(Records from a pointing dataset)
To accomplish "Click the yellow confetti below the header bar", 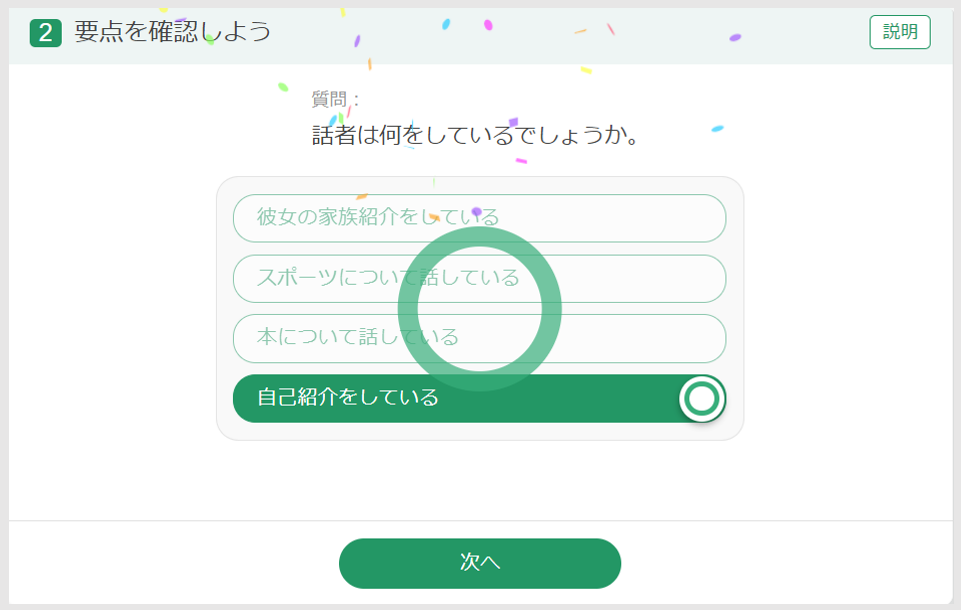I will (x=586, y=71).
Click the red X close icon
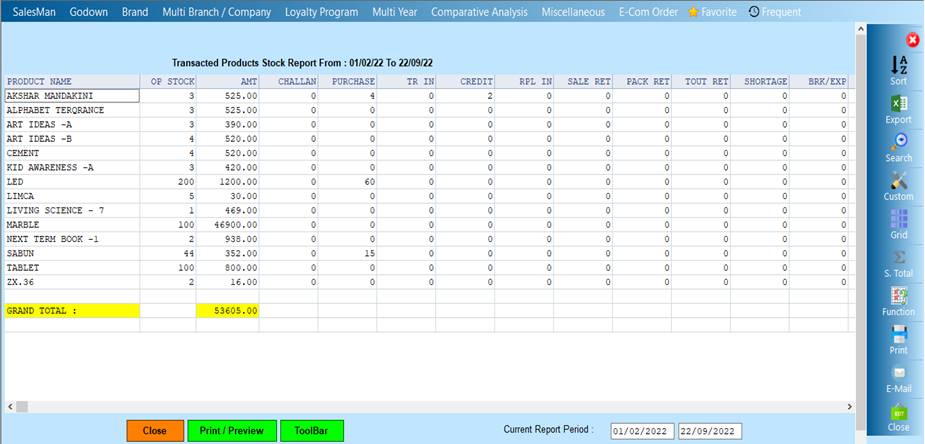The width and height of the screenshot is (925, 444). tap(912, 40)
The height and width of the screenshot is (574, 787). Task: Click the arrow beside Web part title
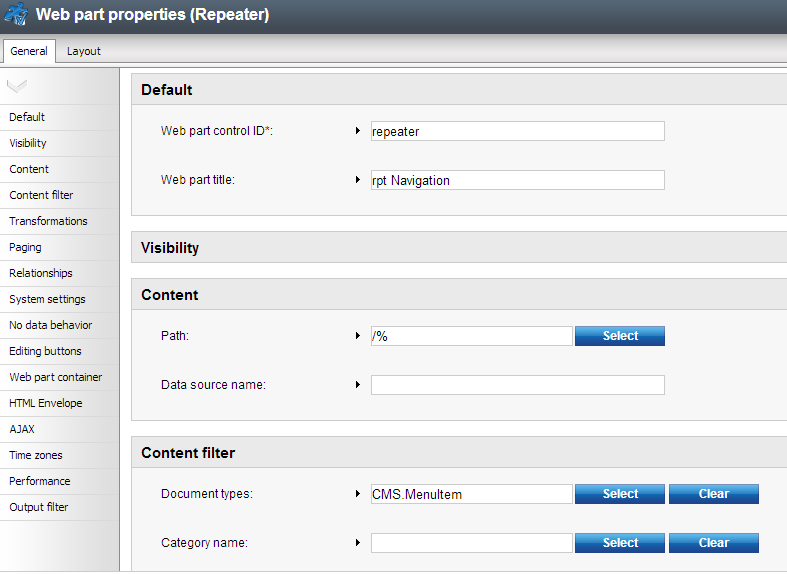pos(357,180)
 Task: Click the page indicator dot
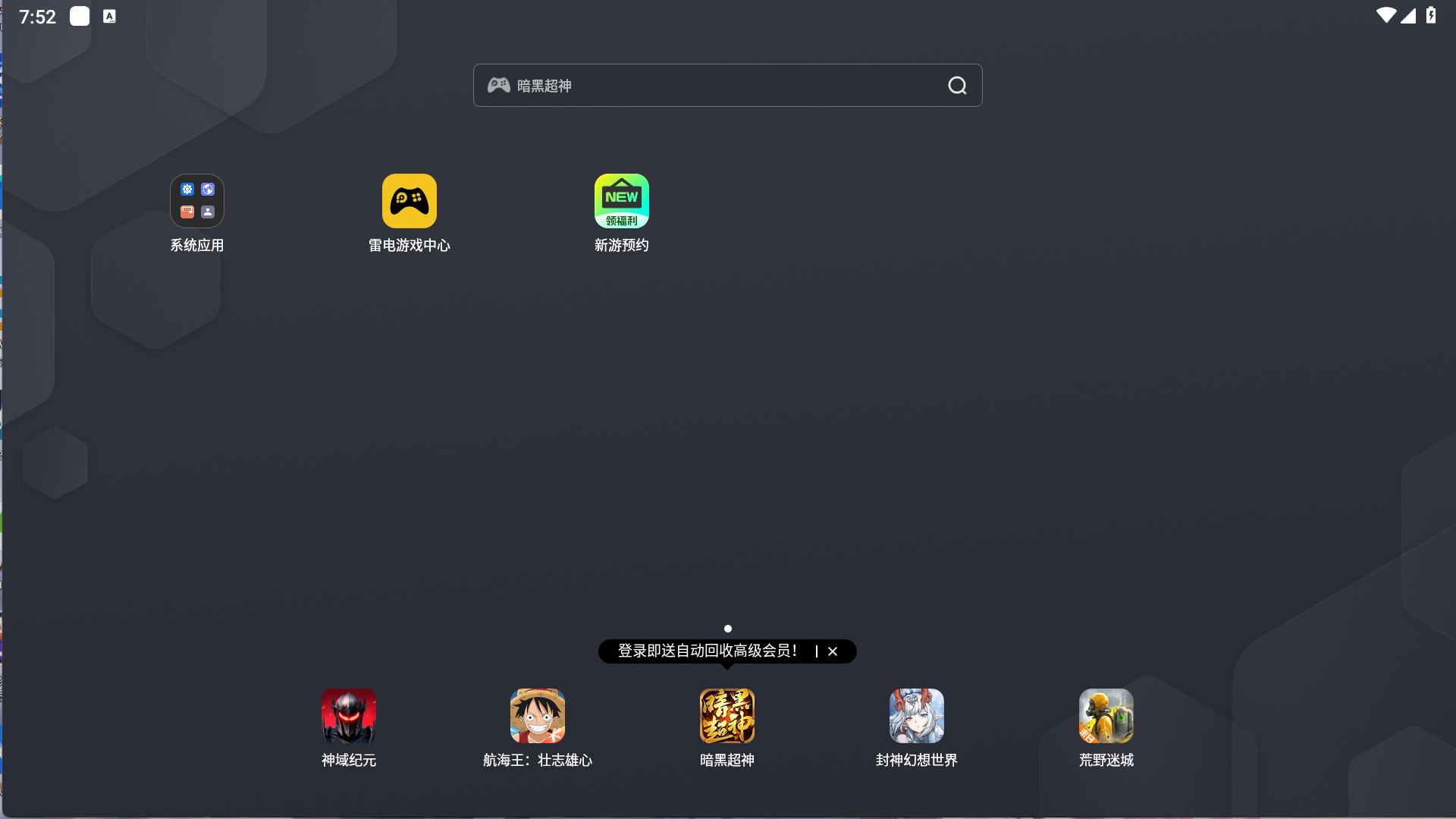point(728,629)
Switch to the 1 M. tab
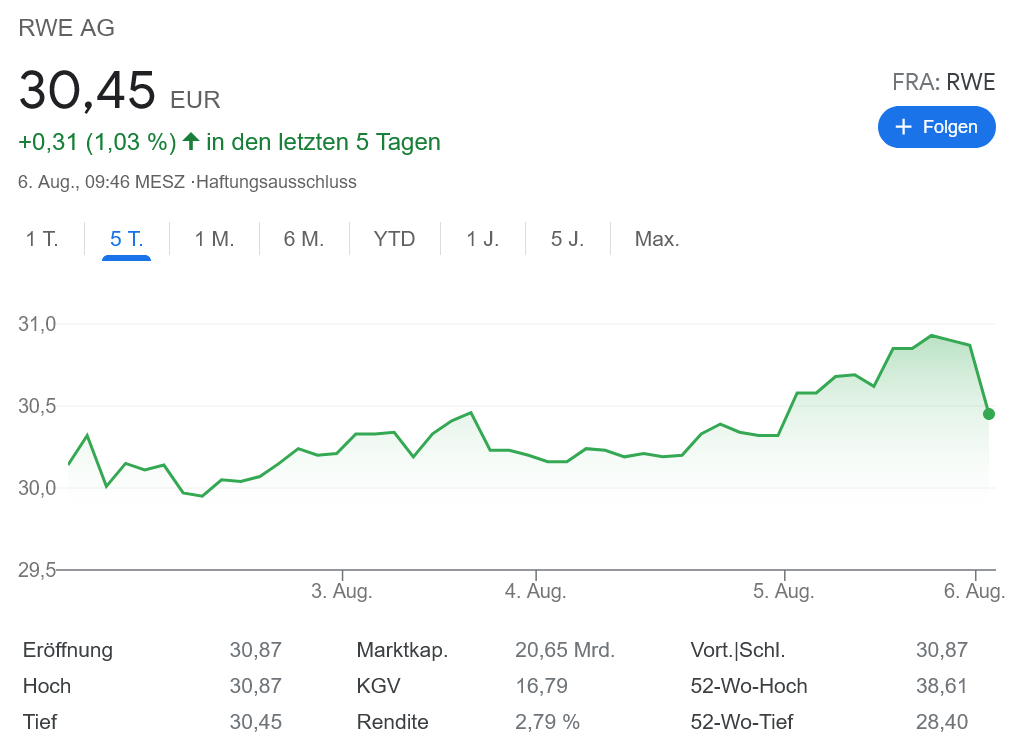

TASK GOAL: Can you repeat the lines starting at the one that has "The height and" and running through the end of the records, with "Click" changed to "Select" and nothing else altered? Omit the pictures.

RESPONSE TO THE EXERCISE:
The height and width of the screenshot is (574, 787). Task: Select the arrow beside Web part title
pos(357,180)
 Task: Select the page indicator dot
point(728,629)
Switch to the 1 M. tab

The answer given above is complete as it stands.